Αξιολόγηση τηλεπικοινωνιακού συστήματος με συνδυασμό μηχανικής μάθησης και κλασικών τεχνικών επεξεργασίας σήματος

Abstract

The past couple of years 5G wireless systems have started appearing for commercial purposes. Even thought, fully compatible systems are yet to appear, new features are continuously integrated not only on the telecommunication infrastructure but also to user equipment. As this integration continues and the needs of these systems become even more demanding, it is vital to cater them with stable, reliable and intelligent communication systems. Thus, they require high-speed digital interfaces which are capable to tackle these issues. Field Programmable Gate Arrays (FPGAs) are an excellent choice for this purpose since they provide a great trade-off of price, processing power, efficiency and parallelism. In this diploma thesis, we target the correction of I-Q imbalances in Direct Conversion Receivers with an algorithm implemented in the software suite Xilinx Vivado, using hardware description language (VHDL). The evaluation of the algorithm is performed in MATLAB by comparing the relative error between the original data and the corrected results in both MATLAB and Vivado. Next, we use an RF Dataset which includes 24 digital and analog modulation types at varying signal-to-noise ratios (SNRs) and apply I-Q imbalance to its data. Then utilizing this dataset as a test bench for the correction algorithm in Vivado we restore the imbalanced data to their original state.
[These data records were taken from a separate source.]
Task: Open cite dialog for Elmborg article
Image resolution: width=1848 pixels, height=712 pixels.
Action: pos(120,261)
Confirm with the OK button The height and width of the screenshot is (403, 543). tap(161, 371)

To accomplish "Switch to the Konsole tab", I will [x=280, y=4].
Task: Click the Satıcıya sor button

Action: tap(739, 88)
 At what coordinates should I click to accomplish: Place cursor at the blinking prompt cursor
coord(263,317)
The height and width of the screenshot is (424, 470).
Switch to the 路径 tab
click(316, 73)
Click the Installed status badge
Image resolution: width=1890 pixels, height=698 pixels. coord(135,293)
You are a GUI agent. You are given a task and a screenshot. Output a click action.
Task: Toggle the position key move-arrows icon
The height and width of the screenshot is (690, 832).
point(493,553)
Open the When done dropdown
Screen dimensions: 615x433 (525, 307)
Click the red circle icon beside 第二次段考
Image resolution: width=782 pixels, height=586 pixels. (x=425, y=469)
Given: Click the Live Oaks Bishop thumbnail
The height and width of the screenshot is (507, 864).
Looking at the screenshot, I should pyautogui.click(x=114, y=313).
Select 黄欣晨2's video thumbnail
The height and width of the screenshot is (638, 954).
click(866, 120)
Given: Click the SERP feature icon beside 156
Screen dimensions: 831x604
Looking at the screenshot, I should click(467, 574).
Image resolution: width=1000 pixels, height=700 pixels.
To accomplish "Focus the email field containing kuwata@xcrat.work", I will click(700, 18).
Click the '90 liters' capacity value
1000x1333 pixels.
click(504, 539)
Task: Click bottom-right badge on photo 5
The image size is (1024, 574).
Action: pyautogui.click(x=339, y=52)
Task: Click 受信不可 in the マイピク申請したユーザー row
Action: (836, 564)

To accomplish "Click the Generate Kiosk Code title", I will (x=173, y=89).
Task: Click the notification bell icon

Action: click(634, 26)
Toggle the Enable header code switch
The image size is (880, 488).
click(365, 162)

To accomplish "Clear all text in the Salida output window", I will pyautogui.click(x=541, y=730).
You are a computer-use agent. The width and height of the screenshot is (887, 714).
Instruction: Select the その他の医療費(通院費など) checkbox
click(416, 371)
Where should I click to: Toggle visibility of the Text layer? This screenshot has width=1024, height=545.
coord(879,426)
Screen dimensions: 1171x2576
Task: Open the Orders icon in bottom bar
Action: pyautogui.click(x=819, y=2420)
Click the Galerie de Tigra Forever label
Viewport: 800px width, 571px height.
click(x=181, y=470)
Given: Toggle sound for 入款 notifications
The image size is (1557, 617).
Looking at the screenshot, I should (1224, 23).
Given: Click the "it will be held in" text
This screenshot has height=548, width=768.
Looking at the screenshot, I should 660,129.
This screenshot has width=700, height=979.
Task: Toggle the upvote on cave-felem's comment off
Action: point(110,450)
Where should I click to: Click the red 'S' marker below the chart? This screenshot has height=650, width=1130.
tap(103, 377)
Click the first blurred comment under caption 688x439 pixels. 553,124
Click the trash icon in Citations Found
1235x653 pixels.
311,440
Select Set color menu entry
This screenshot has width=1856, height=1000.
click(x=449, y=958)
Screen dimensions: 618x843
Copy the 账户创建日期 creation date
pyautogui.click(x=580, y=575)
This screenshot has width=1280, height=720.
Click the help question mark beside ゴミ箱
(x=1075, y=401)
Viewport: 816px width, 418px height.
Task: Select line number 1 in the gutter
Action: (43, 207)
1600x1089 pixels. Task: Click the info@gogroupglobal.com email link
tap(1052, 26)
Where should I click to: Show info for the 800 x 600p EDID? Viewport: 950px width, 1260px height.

Finally, with the assistance of the Vitis-AI environment we perform RF-modulation recognition using Deep Neural Networks to classify the different modulations and evaluate the accuracy of the classification from the original, the imbalanced and the corrected data. The performance and accuracy, of the quantized and compiled models, is verified on the Zynq Ultrascale+ RFSoC ZCU111 board.